#### 任务列表
A. 根据《DeepWalk代码解释》一文回答下列问题:
(i) 程序允许哪三种类型的输入?默认是哪一种?
(ii) 参数path_length设置的是什么?
(iii) 第二条执行命令中,--walk-length的值是多少?
B. 将《DeepWalk代码解释》一文中从“这里调用build_deep_corpus,是从每个节点开始进行多次随机游走。”到“点对应的embedding.”的部分(含首尾)重新写出,并把其中每处“随机游走”都换成“随机行走”。

DeepWalk代码解释

代码运行

对给定的图数据集生成节点的embedding:

  • 先对图中的节点进行随机游走
  • 再将随机游走的路径作为Word2Vec的输入,生成节点的embedding

执行代码如下:

python __main__.py --input ../example_graphs/karate.adjlist --output ../example_graphs/karate.embeddings
python __main__.py --format mat --input ../example_graphs/blogcatalog.mat --number-walks 80 --representation-size 128 --walk-length 40 --window-size 10 --workers 1 --output ../example_graphs/blogcatalog.embeddings
python scoring.py --emb blogcatalog.embeddings --network blogcatalog.mat --num-shuffle 10 --all

下面是对各个文件进行的简单分析。

main.py

# __main__.py
import graph
import walks

graph里面有random walk
walks里也有random walk
两者的主要区别是前者针对小数据,后这针对大数据,前者采样的路径不会被序列化,后者会被序列化的本地磁盘.但是后者使用的randwalk仍然是graph里定义的方法,实际上是在调用graph.

parser.add_argument('--format', default='adjlist',
                        help='File format of input file')

这里程序允许三种类型的输入( ‘adjlist’,‘edgelist’,‘mat’),默认是’adjlist’。

if data_size < args.max_memory_data_size:
    print("Walking...")
    walks = graph.build_deepwalk_corpus(G, num_paths=args.number_walks,
                                        path_length=args.walk_length, alpha=0, rand=random.Random(args.seed))
    print("Training...")
    model = Word2Vec(walks, size=args.representation_size, window=args.window_size, min_count=0, sg=1, hs=1, workers=args.workers)

这里调用build_deep_corpus,是从每个节点开始进行多次随机游走。

num_path:设置了从一个节点开始的次数

path_length:设置了一个随机游走的长度

alpha:以概率1-alpha从当前节点继续走下去,或者以alpha的概率停止

训练的过程是要将随机游走得到的walks放进Word2Vec模型,从而得到节点对应的embedding.

else:
    print("Data size {} is larger than limit (max-memory-data-size: {}).  Dumping walks to disk.".format(data_size, args.max_memory_data_size))
    print("Walking...")

    walks_filebase = args.output + ".walks"
    walk_files = serialized_walks.write_walks_to_disk(G, walks_filebase, num_paths=args.number_walks, 
    												  path_length=args.walk_length, alpha=0, rand=random.Random(args.seed), num_workers=args.workers)

    print("Counting vertex frequency...")
    if not args.vertex_freq_degree:
      vertex_counts = serialized_walks.count_textfiles(walk_files, args.workers)

(数据集中的行)
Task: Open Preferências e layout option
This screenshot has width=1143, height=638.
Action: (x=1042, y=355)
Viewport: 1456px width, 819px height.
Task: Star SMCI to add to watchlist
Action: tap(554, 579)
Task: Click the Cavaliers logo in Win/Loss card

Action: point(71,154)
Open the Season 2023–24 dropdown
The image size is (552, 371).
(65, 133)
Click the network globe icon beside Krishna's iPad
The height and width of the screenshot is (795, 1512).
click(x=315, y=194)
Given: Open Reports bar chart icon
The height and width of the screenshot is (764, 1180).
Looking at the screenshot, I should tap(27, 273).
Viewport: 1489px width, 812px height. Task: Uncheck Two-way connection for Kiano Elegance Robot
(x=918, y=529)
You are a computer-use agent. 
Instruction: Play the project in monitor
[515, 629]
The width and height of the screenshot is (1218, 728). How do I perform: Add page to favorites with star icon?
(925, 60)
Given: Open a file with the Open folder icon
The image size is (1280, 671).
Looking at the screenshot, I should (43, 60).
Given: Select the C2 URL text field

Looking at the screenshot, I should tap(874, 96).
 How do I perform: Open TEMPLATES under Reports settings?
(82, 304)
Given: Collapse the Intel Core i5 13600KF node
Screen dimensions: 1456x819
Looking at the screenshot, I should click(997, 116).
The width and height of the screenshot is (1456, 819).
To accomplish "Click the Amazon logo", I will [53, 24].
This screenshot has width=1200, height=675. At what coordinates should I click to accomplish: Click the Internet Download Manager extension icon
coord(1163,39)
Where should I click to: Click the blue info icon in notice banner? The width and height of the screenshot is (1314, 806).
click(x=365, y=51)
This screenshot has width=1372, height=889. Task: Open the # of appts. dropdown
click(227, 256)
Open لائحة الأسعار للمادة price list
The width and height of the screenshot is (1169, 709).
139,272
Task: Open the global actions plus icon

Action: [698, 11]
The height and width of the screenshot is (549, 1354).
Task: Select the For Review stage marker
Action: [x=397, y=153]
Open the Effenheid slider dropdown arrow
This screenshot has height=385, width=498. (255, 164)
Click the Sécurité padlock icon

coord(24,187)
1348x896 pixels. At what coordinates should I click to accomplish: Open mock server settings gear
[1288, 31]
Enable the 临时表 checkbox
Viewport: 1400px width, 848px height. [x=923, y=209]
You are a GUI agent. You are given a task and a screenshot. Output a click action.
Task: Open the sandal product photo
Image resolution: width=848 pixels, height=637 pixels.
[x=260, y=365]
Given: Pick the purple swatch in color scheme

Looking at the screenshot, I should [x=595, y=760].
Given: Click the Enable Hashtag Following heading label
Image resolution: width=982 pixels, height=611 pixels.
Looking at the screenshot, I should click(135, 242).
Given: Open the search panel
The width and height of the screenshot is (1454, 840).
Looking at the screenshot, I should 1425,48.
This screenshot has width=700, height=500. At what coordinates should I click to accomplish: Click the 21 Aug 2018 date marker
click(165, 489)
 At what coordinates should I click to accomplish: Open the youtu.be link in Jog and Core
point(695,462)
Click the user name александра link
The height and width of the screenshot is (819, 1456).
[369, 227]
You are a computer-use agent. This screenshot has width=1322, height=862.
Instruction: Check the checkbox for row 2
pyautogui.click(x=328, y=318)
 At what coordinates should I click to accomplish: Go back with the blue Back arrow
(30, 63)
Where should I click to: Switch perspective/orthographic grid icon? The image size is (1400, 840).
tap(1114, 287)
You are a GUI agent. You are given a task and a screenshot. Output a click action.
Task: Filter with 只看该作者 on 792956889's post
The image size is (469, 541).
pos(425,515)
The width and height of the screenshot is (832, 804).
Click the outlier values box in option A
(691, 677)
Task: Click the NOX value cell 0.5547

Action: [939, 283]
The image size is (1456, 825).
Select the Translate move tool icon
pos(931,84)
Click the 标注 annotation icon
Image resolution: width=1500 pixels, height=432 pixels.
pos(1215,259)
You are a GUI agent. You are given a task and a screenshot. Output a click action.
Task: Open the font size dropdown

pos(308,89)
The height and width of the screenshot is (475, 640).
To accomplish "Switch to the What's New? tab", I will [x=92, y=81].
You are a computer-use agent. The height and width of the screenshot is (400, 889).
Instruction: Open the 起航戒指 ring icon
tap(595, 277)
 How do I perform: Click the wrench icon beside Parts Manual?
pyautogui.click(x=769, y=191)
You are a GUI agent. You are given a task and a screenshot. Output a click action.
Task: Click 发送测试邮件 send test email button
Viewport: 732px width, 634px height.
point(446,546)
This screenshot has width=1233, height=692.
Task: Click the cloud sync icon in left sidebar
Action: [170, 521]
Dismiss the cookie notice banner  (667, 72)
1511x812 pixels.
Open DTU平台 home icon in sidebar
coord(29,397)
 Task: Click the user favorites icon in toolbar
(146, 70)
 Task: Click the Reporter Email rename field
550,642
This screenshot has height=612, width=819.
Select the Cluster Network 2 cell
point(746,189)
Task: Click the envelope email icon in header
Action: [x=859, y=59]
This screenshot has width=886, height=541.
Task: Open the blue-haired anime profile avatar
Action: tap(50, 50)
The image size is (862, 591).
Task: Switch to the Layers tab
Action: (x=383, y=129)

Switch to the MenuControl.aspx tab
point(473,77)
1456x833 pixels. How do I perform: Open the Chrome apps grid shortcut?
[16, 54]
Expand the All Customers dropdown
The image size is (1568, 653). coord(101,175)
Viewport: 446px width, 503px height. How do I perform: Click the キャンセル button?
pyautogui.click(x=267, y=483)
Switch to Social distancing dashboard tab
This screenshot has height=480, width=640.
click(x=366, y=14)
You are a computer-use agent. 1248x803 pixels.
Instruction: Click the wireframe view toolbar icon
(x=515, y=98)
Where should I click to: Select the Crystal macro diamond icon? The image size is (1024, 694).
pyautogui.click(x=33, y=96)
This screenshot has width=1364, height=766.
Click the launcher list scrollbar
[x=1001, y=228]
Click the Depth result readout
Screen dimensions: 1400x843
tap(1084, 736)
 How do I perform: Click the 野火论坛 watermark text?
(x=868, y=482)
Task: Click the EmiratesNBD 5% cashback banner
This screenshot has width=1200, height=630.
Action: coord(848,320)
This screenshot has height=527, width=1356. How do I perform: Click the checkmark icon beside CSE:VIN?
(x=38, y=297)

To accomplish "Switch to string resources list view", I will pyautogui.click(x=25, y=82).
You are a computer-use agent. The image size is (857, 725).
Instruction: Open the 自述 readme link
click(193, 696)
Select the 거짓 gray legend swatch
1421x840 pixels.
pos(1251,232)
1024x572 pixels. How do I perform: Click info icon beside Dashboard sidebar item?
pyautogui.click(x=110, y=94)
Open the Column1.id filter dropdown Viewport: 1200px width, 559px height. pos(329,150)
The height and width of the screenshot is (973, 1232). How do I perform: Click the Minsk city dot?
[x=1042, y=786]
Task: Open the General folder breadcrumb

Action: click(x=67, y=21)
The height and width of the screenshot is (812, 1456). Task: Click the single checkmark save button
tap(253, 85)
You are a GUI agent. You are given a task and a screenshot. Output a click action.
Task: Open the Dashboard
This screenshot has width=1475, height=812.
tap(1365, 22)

#### 任务结果
A.
(i) ‘adjlist’、‘edgelist’、‘mat’三种,默认是‘adjlist’。
(ii) 一个随机游走的长度。
(iii) 40。

B.
这里调用build_deep_corpus,是从每个节点开始进行多次随机行走。

num_path:设置了从一个节点开始的次数

path_length:设置了一个随机行走的长度

alpha:以概率1-alpha从当前节点继续走下去,或者以alpha的概率停止

训练的过程是要将随机行走得到的walks放进Word2Vec模型,从而得到节点对应的embedding.